I interpreted Spacey's performance as one that believe he is in on the joke of someone looking for meaning by basically reverting to a man-child. He trades one sense of totems for other totems in an amusing manner that is actually quite pathetic when you really get down to it. It isn't a role with any sense of dignity to it, but trying to re-invent oneself in the throes of balding hair and flabby nature is strangely enduring ot the now. I may not care for the man or his character, but I don't have to be to get a few chuckles at the pursuit of what one believes to be beauty. Honestly, Bening is the more interesting presence because somehow, her type-A personality facade is really, really amusing to me. It probably is represented best when one sees at her job in which she repeats the sentence "I will sell this house today" on a compulsive level that only makes the punchline (for all the facades one can put up, it all goes to shit in the face of looking closer) all the more amusing. Really, there may be a bit of the Burnhams in the people we may see every day, as that song by the Doors goes (people are strange...). Strangely, Bentley and Birch don't really have as much as impact as I thought they might have done for a movie that starts itself with the two of them for a moment that comes right back to the climax.

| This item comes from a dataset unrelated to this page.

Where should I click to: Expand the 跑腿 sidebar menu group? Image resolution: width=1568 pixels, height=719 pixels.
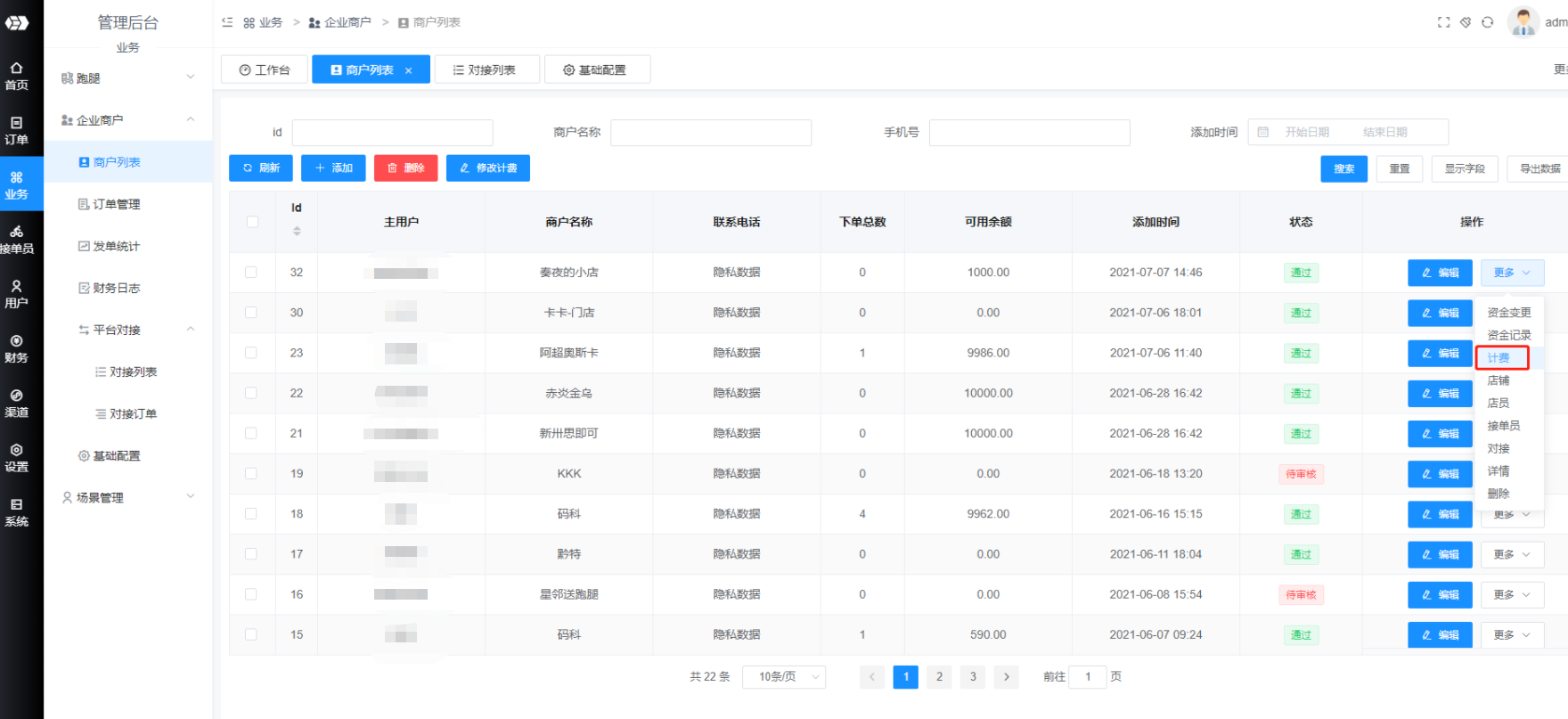click(x=127, y=78)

It's just a couple of adrift youth that try to stake the waters between the ordinary and what is "interesting", and yeah, one gets it I suppose; Suvari may be played as an object, but her facade is at least obvious enough to be played to an actual conclusion. Besides, the brazen vulnerabilities that lie beneath the facade played by Cooper and Janney are far more compelling in those unspoken moments each has on screen (the latter basically seems to be as distant as a wide painting). In general, it is a movie that is shallow and yet somehow fascinating to see for the time it was made in, one in which it tries to make some sort of statement about the beauty of things that lie beneath the surface that have been left adrift in a time where people's pursuit for things and facades have only made one see the film as ridiculous rather than profound. Well-made and weirdly amusing, it is a movie that could only come from the turn of one millennium into another.
Overall, I give it 7 out of 10 stars.